## TU OBJETIVO
Reproduce todas las líneas de los registros que siguen, sin alterar ningún carácter.

## DATOS DE ENTRADA
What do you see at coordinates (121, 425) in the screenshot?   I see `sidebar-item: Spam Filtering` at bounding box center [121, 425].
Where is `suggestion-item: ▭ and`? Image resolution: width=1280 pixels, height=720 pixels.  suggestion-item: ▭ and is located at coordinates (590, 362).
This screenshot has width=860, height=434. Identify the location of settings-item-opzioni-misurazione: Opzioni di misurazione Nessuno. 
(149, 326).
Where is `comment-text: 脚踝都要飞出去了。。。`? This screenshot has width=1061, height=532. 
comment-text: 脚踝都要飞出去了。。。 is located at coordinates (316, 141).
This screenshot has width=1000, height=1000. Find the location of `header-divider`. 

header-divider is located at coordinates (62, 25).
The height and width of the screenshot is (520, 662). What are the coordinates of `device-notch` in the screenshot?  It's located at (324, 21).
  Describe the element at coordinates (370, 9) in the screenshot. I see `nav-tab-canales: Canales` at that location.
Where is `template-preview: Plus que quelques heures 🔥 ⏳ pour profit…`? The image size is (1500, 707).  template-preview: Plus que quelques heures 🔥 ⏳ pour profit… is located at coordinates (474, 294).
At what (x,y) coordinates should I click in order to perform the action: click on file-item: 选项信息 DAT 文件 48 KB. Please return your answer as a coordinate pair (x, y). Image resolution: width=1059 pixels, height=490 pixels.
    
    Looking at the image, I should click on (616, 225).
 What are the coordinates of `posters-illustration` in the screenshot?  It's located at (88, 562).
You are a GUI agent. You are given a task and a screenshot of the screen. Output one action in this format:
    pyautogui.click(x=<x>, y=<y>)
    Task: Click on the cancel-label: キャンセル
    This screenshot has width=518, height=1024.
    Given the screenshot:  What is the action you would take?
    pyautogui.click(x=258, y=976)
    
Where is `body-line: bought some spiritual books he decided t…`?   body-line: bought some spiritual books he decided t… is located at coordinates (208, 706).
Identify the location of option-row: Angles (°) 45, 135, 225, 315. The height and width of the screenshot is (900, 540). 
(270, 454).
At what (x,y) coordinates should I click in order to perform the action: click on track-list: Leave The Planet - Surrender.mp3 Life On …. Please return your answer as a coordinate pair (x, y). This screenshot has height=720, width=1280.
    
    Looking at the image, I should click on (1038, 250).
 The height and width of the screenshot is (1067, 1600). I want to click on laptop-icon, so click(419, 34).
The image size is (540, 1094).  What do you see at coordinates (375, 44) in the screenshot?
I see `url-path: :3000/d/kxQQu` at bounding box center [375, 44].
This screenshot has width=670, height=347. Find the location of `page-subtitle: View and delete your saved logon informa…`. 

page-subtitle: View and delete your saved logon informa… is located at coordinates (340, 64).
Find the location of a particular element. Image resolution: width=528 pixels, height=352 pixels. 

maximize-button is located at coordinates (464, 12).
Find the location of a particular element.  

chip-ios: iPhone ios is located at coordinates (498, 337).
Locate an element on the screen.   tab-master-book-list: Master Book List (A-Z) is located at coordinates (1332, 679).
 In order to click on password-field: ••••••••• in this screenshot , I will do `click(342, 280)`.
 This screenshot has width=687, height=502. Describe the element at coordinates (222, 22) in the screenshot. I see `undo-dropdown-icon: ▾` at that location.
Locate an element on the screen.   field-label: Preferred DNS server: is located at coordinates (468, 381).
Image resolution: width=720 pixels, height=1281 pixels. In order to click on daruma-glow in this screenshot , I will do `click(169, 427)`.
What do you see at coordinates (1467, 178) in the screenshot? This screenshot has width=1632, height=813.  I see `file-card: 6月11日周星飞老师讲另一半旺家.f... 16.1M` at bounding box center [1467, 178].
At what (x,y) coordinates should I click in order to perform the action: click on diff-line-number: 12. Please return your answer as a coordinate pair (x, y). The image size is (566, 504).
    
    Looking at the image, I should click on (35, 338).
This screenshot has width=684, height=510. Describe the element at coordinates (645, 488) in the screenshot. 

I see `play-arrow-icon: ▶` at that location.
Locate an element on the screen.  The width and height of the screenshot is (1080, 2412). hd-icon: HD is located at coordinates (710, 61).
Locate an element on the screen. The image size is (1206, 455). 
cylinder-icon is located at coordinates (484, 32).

## RESPUESTA ESCRITA
What do you see at coordinates (121, 425) in the screenshot?   I see `sidebar-item: Spam Filtering` at bounding box center [121, 425].
Where is `suggestion-item: ▭ and`? Image resolution: width=1280 pixels, height=720 pixels.  suggestion-item: ▭ and is located at coordinates (590, 362).
This screenshot has width=860, height=434. Identify the location of settings-item-opzioni-misurazione: Opzioni di misurazione Nessuno. 
(149, 326).
Where is `comment-text: 脚踝都要飞出去了。。。`? This screenshot has width=1061, height=532. 
comment-text: 脚踝都要飞出去了。。。 is located at coordinates (316, 141).
This screenshot has width=1000, height=1000. Find the location of `header-divider`. 

header-divider is located at coordinates (62, 25).
The height and width of the screenshot is (520, 662). What are the coordinates of `device-notch` in the screenshot?  It's located at (324, 21).
  Describe the element at coordinates (370, 9) in the screenshot. I see `nav-tab-canales: Canales` at that location.
Where is `template-preview: Plus que quelques heures 🔥 ⏳ pour profit…`? The image size is (1500, 707).  template-preview: Plus que quelques heures 🔥 ⏳ pour profit… is located at coordinates (474, 294).
At what (x,y) coordinates should I click in order to perform the action: click on file-item: 选项信息 DAT 文件 48 KB. Please return your answer as a coordinate pair (x, y). Image resolution: width=1059 pixels, height=490 pixels.
    
    Looking at the image, I should click on (616, 225).
 What are the coordinates of `posters-illustration` in the screenshot?  It's located at (88, 562).
You are a GUI agent. You are given a task and a screenshot of the screen. Output one action in this format:
    pyautogui.click(x=<x>, y=<y>)
    Task: Click on the cancel-label: キャンセル
    This screenshot has width=518, height=1024.
    Given the screenshot:  What is the action you would take?
    pyautogui.click(x=258, y=976)
    
Where is `body-line: bought some spiritual books he decided t…`?   body-line: bought some spiritual books he decided t… is located at coordinates (208, 706).
Identify the location of option-row: Angles (°) 45, 135, 225, 315. The height and width of the screenshot is (900, 540). 
(270, 454).
At what (x,y) coordinates should I click in order to perform the action: click on track-list: Leave The Planet - Surrender.mp3 Life On …. Please return your answer as a coordinate pair (x, y). This screenshot has height=720, width=1280.
    
    Looking at the image, I should click on (1038, 250).
 The height and width of the screenshot is (1067, 1600). I want to click on laptop-icon, so click(419, 34).
The image size is (540, 1094).  What do you see at coordinates (375, 44) in the screenshot?
I see `url-path: :3000/d/kxQQu` at bounding box center [375, 44].
This screenshot has width=670, height=347. Find the location of `page-subtitle: View and delete your saved logon informa…`. 

page-subtitle: View and delete your saved logon informa… is located at coordinates (340, 64).
Find the location of a particular element. Image resolution: width=528 pixels, height=352 pixels. 

maximize-button is located at coordinates (464, 12).
Find the location of a particular element.  

chip-ios: iPhone ios is located at coordinates (498, 337).
Locate an element on the screen.   tab-master-book-list: Master Book List (A-Z) is located at coordinates (1332, 679).
 In order to click on password-field: ••••••••• in this screenshot , I will do `click(342, 280)`.
 This screenshot has width=687, height=502. Describe the element at coordinates (222, 22) in the screenshot. I see `undo-dropdown-icon: ▾` at that location.
Locate an element on the screen.   field-label: Preferred DNS server: is located at coordinates (468, 381).
Image resolution: width=720 pixels, height=1281 pixels. In order to click on daruma-glow in this screenshot , I will do `click(169, 427)`.
What do you see at coordinates (1467, 178) in the screenshot? This screenshot has width=1632, height=813.  I see `file-card: 6月11日周星飞老师讲另一半旺家.f... 16.1M` at bounding box center [1467, 178].
At what (x,y) coordinates should I click in order to perform the action: click on diff-line-number: 12. Please return your answer as a coordinate pair (x, y). The image size is (566, 504).
    
    Looking at the image, I should click on (35, 338).
This screenshot has width=684, height=510. Describe the element at coordinates (645, 488) in the screenshot. 

I see `play-arrow-icon: ▶` at that location.
Locate an element on the screen.  The width and height of the screenshot is (1080, 2412). hd-icon: HD is located at coordinates (710, 61).
Locate an element on the screen. The image size is (1206, 455). 
cylinder-icon is located at coordinates (484, 32).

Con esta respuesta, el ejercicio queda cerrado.